Ma spettacolare è stato soprattutto l'arrembaggio allo shopping center che
rifornisce al-Shaab, il quartiere già colpito da un bombardamento americano che
aveva fatto una quindicina di vittime. Dal quarto piano del magazzino la merce -
tappeti, stoffe, tendaggi, biancheria, pugnali eccetera - veniva scaraventata
giù nella sala centrale e poi arraffata dagli avventori che caricavano
all'inverosimile le loro macchine, oltre a carretti trascinati da asini, che
creavano un ingorgo del traffico. Non di solo saccheggio si tratta, le ville sul
Tigri dei dignitari del regime sono state completamente distrutte: vasi in
ceramica, specchi, suppellettili, scalinate di marmo, lampadari di cristalli,
mentre venivano portati via tappeti, mobili, poltrone, divani, cuscini, spesso
abbandonati per strada in mezzo alla polvere.
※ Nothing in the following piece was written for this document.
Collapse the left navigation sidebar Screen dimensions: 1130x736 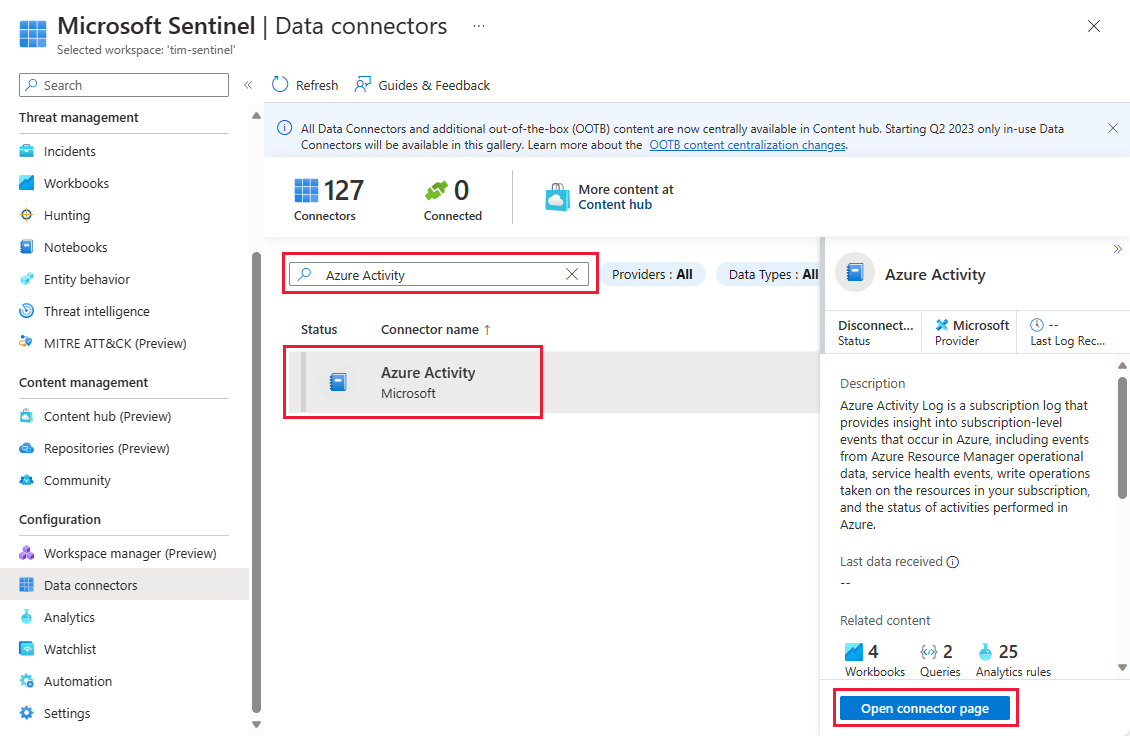tap(248, 85)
C'era persino chi arrivava in
autobus a sfogare la propria razione di vendetta. Abbiamo visto smontare prima
le tre residenze delle ville di Saddam, poi la casa di Watman, il fratellastro
del rais, quella del vicepresidente Taha Maruf, e poi molte altre sulla riva del
Tigri, nel punto in cui è attraversato dal ponte Double Roof (si tratta di due
ponti, uno sopra l'altro, coperti). I carri armati proteggevano solo la
residenza del vicepremier Tareq Aziz e il vicino palazzo di Saddam. Uno dei
tanti. Nel giardino di quello più imponente, il Salam, chiaro esempio di culto
della personalità con le quattro teste del rais che sovrastano le colonne più
alte del palazzo visibili in lontananza, invece i marines si sono proprio
acquartierati. Dopo una furente battaglia a giudicare dalla montagna di
proiettili, pezzi di armi, cadaveri, puzza di morti, che incontriamo sul viale
che porta al palazzo. Quando siamo passati una ruspa stava portando via uno dei
cadaveri, dall'abbigliamento non sembravano nemmeno soldati ma solo guardiani o
inservienti dell'immenso palazzo che è stato abbandonato completamente vuoto:
sono rimasti solo i pregiati lampadari che, in mancanza di elettricità, non
possono più nemmeno illuminare i sontuosi pavimenti in marmo e legno intarsiato.
Ieri è iniziata la sepoltura dei «martiri» caduti nella battaglia di al-Dora, il
quartiere meridionale della città. Sono rimasti invece abbandonati alle
intemperie quelli che abbiamo visto intorno all'hotel Rashid. Non solo
combattenti, ma anche autisti di macchine che erano evidentemente finiti sotto i
bombardamenti: alcuni sono rimasti carbonizzati, altri diventeranno presto
putrefatti. E probabilmente finiranno nel novero degli scomparsi.